Giliran Dua Desa Adat Tolak Reklamasi
“Kami siap diaudit. Tapi setelah itu, kami juga minta PPATK untuk melakukan audit dana investor yang sudah habis hingga Rp 1 triliun untuk rencana reklamasi ini” (Koordinator ForBALI, I Wayan ‘Gendo’ Suardana)
DENPASAR, NusaBali
Setelah 39 desa adat di Bali yang dengan tegas mendeklarasikan tolak reklamasi Teluk Benoa, kali ini dua desa adat lagi menyusul yakni Desa Adat Sumerta dan Desa Adat Tanjung Bungkak dengan menggelar aksi damai dipusatkan di pertigaan Banjar Bengkel, Desa Sumerta Kelod, Denpasar Timur, Minggu (31/7) sore.
Ribuan massa memadati Jalan Hayam Wuruk, sekitar pukul 13.30 wita, lanjut long march ke Jalan Nusa Indah, Jalan WR Supratman, Jalan Kecubung dan kembali lagi ke Jalan Hayam Wuruk, lalu berkumpul di pertigaan Jalan Banjar Bengkel. Massa yang sebagian besar mengenakan pakaian adat madya itu melakukan orasi dan pengibaran bendera.
Koordinator Forum Rakyat Bali Tolak Reklamasi (ForBALI), I Wayan ‘Gendo’ Suardana mengawali orasinya di hadapan ribuan massa. Dia menyoroti isu yang menyatakan dana kampanye ForBali dipertanyakan oleh Presiden Joko Widodo, seperti diberitakan di salah satu media online. Menurutnya, itu merupakan salah satu propaganda untuk menurunkan semangat rakyat untuk melakukan perlawanan.

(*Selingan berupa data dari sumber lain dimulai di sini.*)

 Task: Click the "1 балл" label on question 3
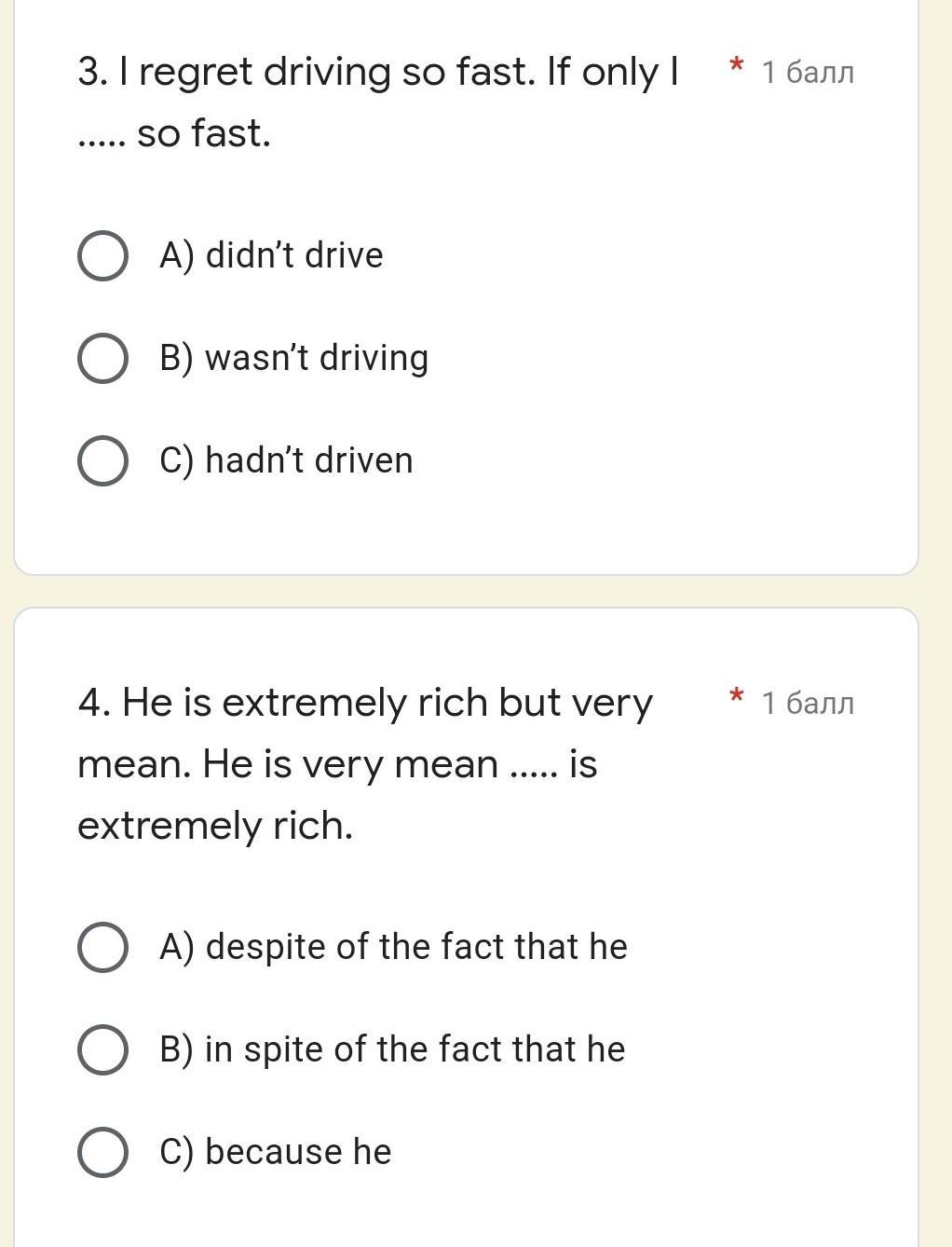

"Media propaganda seperti itu jangan kita hiraukan, mereka hanya ingin menurunkan semangat kita. Tapi kita lihat saat ini, semakin kita dipropaganda kita semakin kuat untuk melakukan puputan. Saya yakin masyarakat dan desa adat tidak akan pernah surut memperjuangkan penolakan terhadap reklamasi Teluk Benoa," kata Gendo.
Dia juga menegaskan bahwa fitnah-fitnah yang dibuat oleh antek-antek investor akan semakin membuat masyarakat bergeliat. Gendo juga menantang Pusat Pelaporan dan Analisis Transaksi Keuangan (PPATK) untuk mengaudit dana yang dikeluarkan oleh desa adat dan ForBALI yang selama ini dipakai untuk melakukan aksi tolak reklamasi Teluk Benoa selama 4 tahun terakhir. "Kami masyarakat akan bertanggung jawab mengenai dana kampanye yang kita lakukan 4 tahun terakhir. Katanya Pak Jokowi bertanya darimana asal dana kami. Kami siap di audit. Tapi setelah itu, kami juga minta PPATK untuk melakukan audit dana investor yang sudah habis hingga Rp 1 triliun untuk rencana reklamasi ini," teriak Gendo.
Sementara itu, Bendesa Adat Tanjung Bungkak, I Ketut Sweden, dalam orasinya menyatakan reklamasi atau pengurugan Teluk Benoa akan berdampak negatif terhadap alam ini. "Ketakutan kita ketika nantinya Teluk Benoa diurug maka kawasan suci Teluk Benoa akan menjadi korban. Kekhawatiran orang Bali imbas alam yang akan terjadi dirasakan oleh masyarakat Bali sendiri," ujarnya.
Aksi damai tolak reklamasi Teluk Benoa juga diisi dengan atraksi Tarian Baruna Murti dari Desa Adat Sumerta dan Tanjung Bungkak. Pementasan Baruna Murti merupakan simbol dimana Sang Hyang Baruna agar tidak murka ketika manusia melewati batas alam yakni merusak kekayaan alam dan kesucian Teluk Benoa.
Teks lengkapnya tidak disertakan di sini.